## TASK ITEM
The records follow. Copy each one exactly.

(DATA SHOWN Opens)

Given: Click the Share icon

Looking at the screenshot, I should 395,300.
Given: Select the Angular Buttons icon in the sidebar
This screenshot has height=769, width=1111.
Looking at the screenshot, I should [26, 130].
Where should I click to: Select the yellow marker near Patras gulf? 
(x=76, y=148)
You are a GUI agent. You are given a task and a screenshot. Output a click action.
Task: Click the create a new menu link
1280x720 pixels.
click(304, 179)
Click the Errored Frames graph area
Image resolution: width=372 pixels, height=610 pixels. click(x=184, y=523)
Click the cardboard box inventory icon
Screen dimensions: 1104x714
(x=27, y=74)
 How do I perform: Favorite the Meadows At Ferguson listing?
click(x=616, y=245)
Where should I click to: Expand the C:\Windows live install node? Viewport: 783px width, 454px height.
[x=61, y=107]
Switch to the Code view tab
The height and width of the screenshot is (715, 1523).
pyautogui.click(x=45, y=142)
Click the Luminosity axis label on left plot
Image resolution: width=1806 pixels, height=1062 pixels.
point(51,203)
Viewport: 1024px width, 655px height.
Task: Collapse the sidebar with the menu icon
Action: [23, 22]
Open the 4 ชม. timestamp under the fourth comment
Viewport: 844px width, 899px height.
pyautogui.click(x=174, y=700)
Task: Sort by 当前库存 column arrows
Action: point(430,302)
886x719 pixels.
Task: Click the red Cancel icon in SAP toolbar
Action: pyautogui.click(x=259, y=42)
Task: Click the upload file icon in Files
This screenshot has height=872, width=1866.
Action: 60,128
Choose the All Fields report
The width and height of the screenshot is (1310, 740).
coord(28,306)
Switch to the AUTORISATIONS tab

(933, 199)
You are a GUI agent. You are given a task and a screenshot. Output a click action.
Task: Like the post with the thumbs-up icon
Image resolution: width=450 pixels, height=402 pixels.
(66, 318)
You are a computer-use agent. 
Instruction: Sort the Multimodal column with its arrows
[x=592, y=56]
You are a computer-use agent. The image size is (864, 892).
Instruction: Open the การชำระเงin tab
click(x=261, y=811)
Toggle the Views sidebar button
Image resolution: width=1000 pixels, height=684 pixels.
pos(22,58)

(DATA SHOWN Closes)

## ANSWER BOX
Given: Click the Share icon

Looking at the screenshot, I should 395,300.
Given: Select the Angular Buttons icon in the sidebar
This screenshot has height=769, width=1111.
Looking at the screenshot, I should [26, 130].
Where should I click to: Select the yellow marker near Patras gulf? 
(x=76, y=148)
You are a GUI agent. You are given a task and a screenshot. Output a click action.
Task: Click the create a new menu link
1280x720 pixels.
click(304, 179)
Click the Errored Frames graph area
Image resolution: width=372 pixels, height=610 pixels. click(x=184, y=523)
Click the cardboard box inventory icon
Screen dimensions: 1104x714
(x=27, y=74)
 How do I perform: Favorite the Meadows At Ferguson listing?
click(x=616, y=245)
Where should I click to: Expand the C:\Windows live install node? Viewport: 783px width, 454px height.
[x=61, y=107]
Switch to the Code view tab
The height and width of the screenshot is (715, 1523).
pyautogui.click(x=45, y=142)
Click the Luminosity axis label on left plot
Image resolution: width=1806 pixels, height=1062 pixels.
point(51,203)
Viewport: 1024px width, 655px height.
Task: Collapse the sidebar with the menu icon
Action: [23, 22]
Open the 4 ชม. timestamp under the fourth comment
Viewport: 844px width, 899px height.
pyautogui.click(x=174, y=700)
Task: Sort by 当前库存 column arrows
Action: point(430,302)
886x719 pixels.
Task: Click the red Cancel icon in SAP toolbar
Action: pyautogui.click(x=259, y=42)
Task: Click the upload file icon in Files
This screenshot has height=872, width=1866.
Action: 60,128
Choose the All Fields report
The width and height of the screenshot is (1310, 740).
coord(28,306)
Switch to the AUTORISATIONS tab

(933, 199)
You are a GUI agent. You are given a task and a screenshot. Output a click action.
Task: Like the post with the thumbs-up icon
Image resolution: width=450 pixels, height=402 pixels.
(66, 318)
You are a computer-use agent. 
Instruction: Sort the Multimodal column with its arrows
[x=592, y=56]
You are a computer-use agent. The image size is (864, 892).
Instruction: Open the การชำระเงin tab
click(x=261, y=811)
Toggle the Views sidebar button
Image resolution: width=1000 pixels, height=684 pixels.
pos(22,58)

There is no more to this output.